Task goal:
Look through the entries that follow and return each line that has the string "will".

Provided entries:
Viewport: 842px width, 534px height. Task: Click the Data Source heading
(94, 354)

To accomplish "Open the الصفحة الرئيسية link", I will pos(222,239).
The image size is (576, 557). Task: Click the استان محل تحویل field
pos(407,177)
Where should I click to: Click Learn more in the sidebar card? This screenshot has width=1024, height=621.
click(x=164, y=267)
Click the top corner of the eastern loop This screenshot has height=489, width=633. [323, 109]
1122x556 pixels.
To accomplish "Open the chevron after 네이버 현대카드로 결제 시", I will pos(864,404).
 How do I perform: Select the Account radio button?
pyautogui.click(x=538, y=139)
* * *
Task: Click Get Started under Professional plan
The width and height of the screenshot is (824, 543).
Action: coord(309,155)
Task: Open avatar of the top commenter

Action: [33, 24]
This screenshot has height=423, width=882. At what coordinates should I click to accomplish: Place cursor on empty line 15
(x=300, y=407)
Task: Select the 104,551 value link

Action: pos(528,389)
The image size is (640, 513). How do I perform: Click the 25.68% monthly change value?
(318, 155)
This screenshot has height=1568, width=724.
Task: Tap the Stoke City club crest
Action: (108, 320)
==
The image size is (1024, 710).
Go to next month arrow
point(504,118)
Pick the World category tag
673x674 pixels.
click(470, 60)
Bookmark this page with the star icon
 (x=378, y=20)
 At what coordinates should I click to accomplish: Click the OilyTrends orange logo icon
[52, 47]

Exercise answer:
To accomplish "Open the الصفحة الرئيسية link", I will pos(222,239).
To accomplish "Open the chevron after 네이버 현대카드로 결제 시", I will pos(864,404).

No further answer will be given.